**QUESTIONS**
- a) Decide whether each statement below agrees with the memoir excerpt. For each, answer yes or no and quote the exact words from the text that settle it. (i) After the yearly physical, the gynecologist first told the writer the test was clear. (ii) The writer cried on hearing that the tests showed cancer. (iii) Two of the writer's grandparents died of colon cancer.
- b) Reproduce word for word the part of the memoir excerpt between "Ten days later, he" and "He hung up.", inclusive.

**TEXT SEGMENT**
────

Because the title is long, I simply call this book Faith when casually referring to it. I’ve tried to make this a simple story. And that’s because in my estimation life can be beautifuly simple and simply beautiful when you link to God, to Jesus, and the Holy Spirit as I have come to do. I don’t believe anyone would have you believe that life never gets painfully complicated at times. But the solutions to grievous problems often can only lie in the hands of God and those allied with Him.
So, this is my account of two years from the day the gynecologist told me I had a “small growth on my uterine wall and it is cancerous.” This after a regular yearly physical after which he called and cheerfully told me to “worry no more. Your test is clear. You don’t have cancer, so you can be happy.” Happy? I felt lightheaded, weightless with happiness. Two of my grandparents had died of colon cancer, and I simply felt this was my fate. So this was a reprieve from the scourge I had always felt I would suffer. You bet I was happy.
Ten days later, he called that night and in a dead voice told me, “I’m afraid I have bad news. The tests were re-evaluated and you do have cancer.” I was numb. This particular doctor was not an effusive man and he offered no word of solace. He simply said, “Please see Doctor X as soon as possible.” He hung up.
I stood half frozen. The nightmare was upon me cold and deadly. I didn’t cry. I coouldn’t cry. Oh no, I had “pretty good” faith and felt I had prayed my way out of many illnesses One such illness was what my primary physician felt might be thyroid cancer. With great hope I set out with prayers, felt I had the ear of God. A writer friend had told me I pray “powerful prayers.” I had prayed with all my heart when she had a serious illness. By the time I got to the specialist, dragging my feet before doing so, the small nodule had disappeared. You may scoff and say it never was cancer, and maybe so. But remember, it might have been.

────

**STUDY MATERIAL**

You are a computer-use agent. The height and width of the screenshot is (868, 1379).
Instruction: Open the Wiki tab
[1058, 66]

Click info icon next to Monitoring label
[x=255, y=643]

────

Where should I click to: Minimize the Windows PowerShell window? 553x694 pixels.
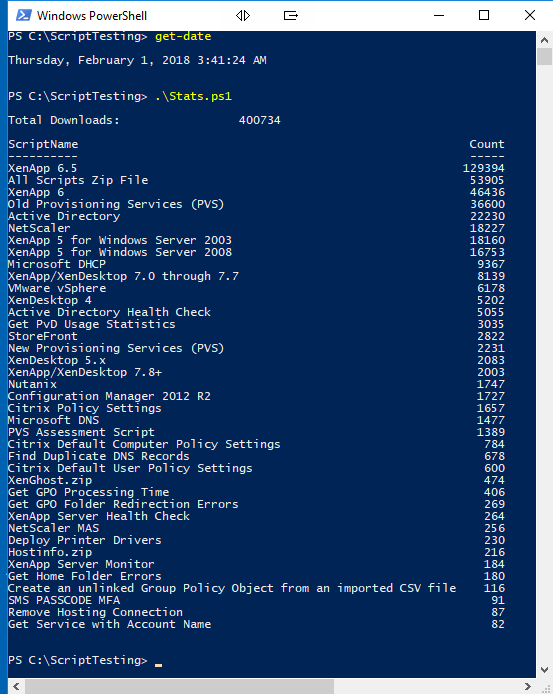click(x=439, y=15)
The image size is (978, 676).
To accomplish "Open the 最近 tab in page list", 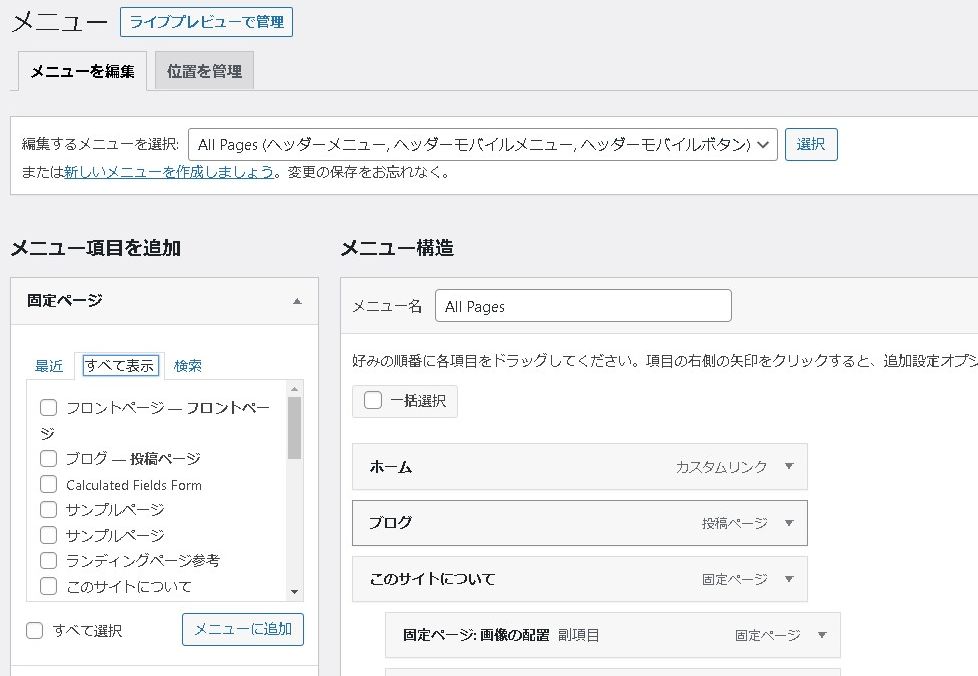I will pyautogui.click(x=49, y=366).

────

**RESPONSES IN ORDER**
- a)
(i) Yes: "Your test is clear. You don’t have cancer, so you can be happy."
(ii) No: "I didn’t cry."
(iii) Yes: "Two of my grandparents had died of colon cancer"

- b)
Ten days later, he called that night and in a dead voice told me, “I’m afraid I have bad news. The tests were re-evaluated and you do have cancer.” I was numb. This particular doctor was not an effusive man and he offered no word of solace. He simply said, “Please see Doctor X as soon as possible.” He hung up.